Trial By Combat

Trial By Combat

Posted By Megan McClinton, Marietta Family Law Attorney || 12-May-2016

Recently, I’ve been hearing the term “mutual combat” a lot. This terms refers to “combat between two persons as a result of a sudden quarrel or such circumstances as indicate a purpose, willingness, and intent on the part of both to engage mutually in a fight.” Dolphy v. State. So, the jist is that mutual combat occurs when two people willingly engage in a fight with each other, and in extreme cases it could be the difference between life in prison for murder or a finding of justifiable homicide. What immediately jumps to my mind is duel: both parties, guns in hands, take ten paces out and then turn and shoot. (I’ve been listening to a LOT of “Hamilton”, if you can’t tell.)

Anyway, how the heck does this come up in family law? I’ve actually seen an influx of clientele (heterosexual couples) with “mutual combat” woes. Namely, they both admittedly beat on each other. They tell me this like it’s not a problem; my domestic violence against my spouse is okay because they’re violent with me. Like it equals out. And even better, they each want to use “cruel treatment” by the other as a grounds for divorce against the other. And usually, it’s the woman who is taking pictures of her bruises and cuts while the man figures that he can claim self defense or mutual combat and all will be well.

This presents an interesting scenario for me as an attorney, and as a woman.

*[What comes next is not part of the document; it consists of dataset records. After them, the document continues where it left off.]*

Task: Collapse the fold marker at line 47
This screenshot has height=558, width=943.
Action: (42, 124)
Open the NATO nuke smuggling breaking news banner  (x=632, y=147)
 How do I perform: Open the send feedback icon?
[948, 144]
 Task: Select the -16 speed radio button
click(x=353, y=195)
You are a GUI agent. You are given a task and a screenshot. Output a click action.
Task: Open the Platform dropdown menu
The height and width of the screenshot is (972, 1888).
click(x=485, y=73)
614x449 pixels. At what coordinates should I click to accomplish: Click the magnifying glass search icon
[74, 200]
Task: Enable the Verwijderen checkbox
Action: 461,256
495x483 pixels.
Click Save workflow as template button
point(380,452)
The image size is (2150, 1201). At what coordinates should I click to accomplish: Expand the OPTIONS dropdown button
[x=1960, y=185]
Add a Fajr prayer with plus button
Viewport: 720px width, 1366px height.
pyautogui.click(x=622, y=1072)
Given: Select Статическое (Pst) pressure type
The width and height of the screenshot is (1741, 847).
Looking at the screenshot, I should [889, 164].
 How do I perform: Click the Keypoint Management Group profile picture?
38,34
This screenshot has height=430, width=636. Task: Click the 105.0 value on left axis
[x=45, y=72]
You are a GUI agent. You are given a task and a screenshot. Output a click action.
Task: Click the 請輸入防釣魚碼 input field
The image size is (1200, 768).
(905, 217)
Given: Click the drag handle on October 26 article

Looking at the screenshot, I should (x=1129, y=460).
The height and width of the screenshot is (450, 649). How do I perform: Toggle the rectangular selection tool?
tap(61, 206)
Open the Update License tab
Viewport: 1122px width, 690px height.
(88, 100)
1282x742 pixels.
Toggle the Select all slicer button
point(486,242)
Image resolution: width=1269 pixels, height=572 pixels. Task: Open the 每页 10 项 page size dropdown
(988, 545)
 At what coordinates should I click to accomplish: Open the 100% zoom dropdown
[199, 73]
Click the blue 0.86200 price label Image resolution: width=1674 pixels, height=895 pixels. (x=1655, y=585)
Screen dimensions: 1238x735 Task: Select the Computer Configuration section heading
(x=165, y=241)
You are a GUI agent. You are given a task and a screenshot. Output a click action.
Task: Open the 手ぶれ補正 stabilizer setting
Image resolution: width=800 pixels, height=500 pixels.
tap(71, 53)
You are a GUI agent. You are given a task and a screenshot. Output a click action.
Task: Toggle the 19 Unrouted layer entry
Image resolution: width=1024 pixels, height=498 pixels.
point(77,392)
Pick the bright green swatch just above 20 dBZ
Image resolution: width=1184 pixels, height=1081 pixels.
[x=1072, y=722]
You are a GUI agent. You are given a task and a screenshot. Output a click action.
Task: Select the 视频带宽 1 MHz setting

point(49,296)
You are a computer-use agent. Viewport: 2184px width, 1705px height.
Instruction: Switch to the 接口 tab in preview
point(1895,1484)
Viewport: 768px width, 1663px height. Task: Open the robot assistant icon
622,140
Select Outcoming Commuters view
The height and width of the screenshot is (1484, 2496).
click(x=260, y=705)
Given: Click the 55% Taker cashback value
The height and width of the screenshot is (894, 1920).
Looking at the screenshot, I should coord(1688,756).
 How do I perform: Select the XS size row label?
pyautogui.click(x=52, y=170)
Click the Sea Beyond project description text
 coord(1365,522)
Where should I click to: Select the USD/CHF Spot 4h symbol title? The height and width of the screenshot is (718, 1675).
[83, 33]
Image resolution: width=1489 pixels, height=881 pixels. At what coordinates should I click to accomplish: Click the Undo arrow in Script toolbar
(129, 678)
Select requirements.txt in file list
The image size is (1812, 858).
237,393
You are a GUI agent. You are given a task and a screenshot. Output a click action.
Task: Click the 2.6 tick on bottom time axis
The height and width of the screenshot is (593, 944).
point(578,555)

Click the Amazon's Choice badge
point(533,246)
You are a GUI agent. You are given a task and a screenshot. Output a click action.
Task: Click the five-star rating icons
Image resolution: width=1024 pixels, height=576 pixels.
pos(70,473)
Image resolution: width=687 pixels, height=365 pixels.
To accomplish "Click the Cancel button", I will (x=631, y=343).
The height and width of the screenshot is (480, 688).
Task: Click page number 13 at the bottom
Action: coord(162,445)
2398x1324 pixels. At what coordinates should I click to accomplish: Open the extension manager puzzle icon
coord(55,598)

In my past life as a counselor, I worked with the Georgia Family Violence Intervention Program. My clients were individuals arrested under Georgia’s family violence act, and the program was a six month long, 1.5 hour per week, curriculum focused on education and prevention. I worked with just as many male batterers as I did female batterers, and I know that domestic violence does not discriminate on the basis of gender.

Domestic violence is not okay. It’s not okay if you’re both violent with each other. And I do feel that it’s wrong for one party to use the “I’m the victim card” when they are simultaneously a co-batterer. Being a victim is not a mantle you should take up because it’s convenient. This conduct downplays the experiences of women and men who are murdered or brutalized on a daily basis by their partner. It makes you a batterer in sheep’s clothing.

We have to stop and recognize that mutual combat is not a tool for communication. This is not a safe and healthy situation for either party, nor is this a safe environment for children who look up to you to teach them how to communicate with the rest of the world. And when your case ends up before a judge, that judge will not be swayed by the argument, “Well, they started it” unless that judges presides over an elementary school playground.

And, on its best days, a Superior Court court room is not at all like an elementary school playground.